Regarding pension management, I remember vividly how, in the past, they built a large number of boxes and incurred huge losses, but no one mentions that anymore.
However, the GPIF manages pensions, which should be risk-averse, in stocks. It is the world’s largest fund (managed assets) with approximately 160 trillion yen, and fund managers are paid a fixed management fee (30 to 40 billion yen) even if they incur losses (or make profits) on stock trading.
It is no exaggeration to say that this is using the SDGs to glorify investment funds.
Rather than using this, I believe it’s more prudent to purchase “inflation-indexed bonds,” developed by Yoichi Takahashi, who resigned from his position as “Special Advisor to the Cabinet Office” after coming under fire for a Twitter post on May 24, 2021. These bonds are redeemed at maturity at a rate that scales with inflation. While you can’t expect capital gains from stocks, you won’t incur losses from stock price declines. There are no management fees.

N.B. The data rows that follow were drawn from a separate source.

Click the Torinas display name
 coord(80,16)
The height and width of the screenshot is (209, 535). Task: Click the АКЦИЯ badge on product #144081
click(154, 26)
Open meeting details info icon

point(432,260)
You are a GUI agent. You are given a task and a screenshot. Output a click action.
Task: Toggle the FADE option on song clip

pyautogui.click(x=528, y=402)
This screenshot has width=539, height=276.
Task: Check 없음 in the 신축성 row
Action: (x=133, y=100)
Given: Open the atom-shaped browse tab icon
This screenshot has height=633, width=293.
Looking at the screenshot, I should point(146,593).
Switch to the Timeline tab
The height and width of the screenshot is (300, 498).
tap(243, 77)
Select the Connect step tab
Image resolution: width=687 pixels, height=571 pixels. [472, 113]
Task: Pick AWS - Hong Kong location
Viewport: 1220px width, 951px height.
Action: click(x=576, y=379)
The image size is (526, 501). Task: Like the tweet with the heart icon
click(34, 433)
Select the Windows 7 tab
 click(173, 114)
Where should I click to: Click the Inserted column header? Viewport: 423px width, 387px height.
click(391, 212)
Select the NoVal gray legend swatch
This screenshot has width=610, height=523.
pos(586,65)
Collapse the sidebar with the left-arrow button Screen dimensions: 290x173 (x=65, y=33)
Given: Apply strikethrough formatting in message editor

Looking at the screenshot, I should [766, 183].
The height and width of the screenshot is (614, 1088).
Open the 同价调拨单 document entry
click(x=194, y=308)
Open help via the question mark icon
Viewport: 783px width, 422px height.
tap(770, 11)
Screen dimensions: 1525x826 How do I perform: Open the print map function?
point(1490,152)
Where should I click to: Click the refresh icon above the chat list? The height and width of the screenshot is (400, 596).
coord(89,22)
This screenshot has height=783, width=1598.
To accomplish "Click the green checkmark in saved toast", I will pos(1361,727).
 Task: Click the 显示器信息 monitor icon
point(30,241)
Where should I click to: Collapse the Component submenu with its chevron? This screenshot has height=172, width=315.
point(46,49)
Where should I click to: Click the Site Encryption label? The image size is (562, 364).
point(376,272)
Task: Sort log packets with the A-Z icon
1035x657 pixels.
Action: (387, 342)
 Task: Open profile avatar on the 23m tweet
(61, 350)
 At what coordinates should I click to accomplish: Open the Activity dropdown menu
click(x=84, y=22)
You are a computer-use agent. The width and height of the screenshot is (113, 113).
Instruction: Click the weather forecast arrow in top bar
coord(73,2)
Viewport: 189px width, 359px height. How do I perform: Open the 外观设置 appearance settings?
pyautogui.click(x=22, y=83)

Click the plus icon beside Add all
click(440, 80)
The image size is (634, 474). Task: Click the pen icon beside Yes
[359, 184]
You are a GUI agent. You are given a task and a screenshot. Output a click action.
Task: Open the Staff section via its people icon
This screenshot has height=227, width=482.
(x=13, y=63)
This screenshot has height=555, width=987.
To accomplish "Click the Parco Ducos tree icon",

In the long run, stock prices are also linked to inflation, making them the same as “inflation-indexed bonds.”
While the original product design included a risk of principal loss, “inflation-indexed bonds” issued since fiscal 2013 have a principal guarantee (floor) that guarantees redemption at face value if the indexation coefficient falls below 1 at redemption. Therefore, even if the price level at redemption falls below the price level at issuance, they will still be redeemed at face value. Interest payments are made twice a year, and the amount of interest is calculated by multiplying the notional principal amount at the time of each payment by the nominal interest rate. The nominal interest rate is fixed at the time of issuance and remains the same for all interest payments.
I find it puzzling why members of parliament and the public do not oppose the current pension management by the GPIF, which only benefits retired bureaucrats and fund managers from private financial institutions.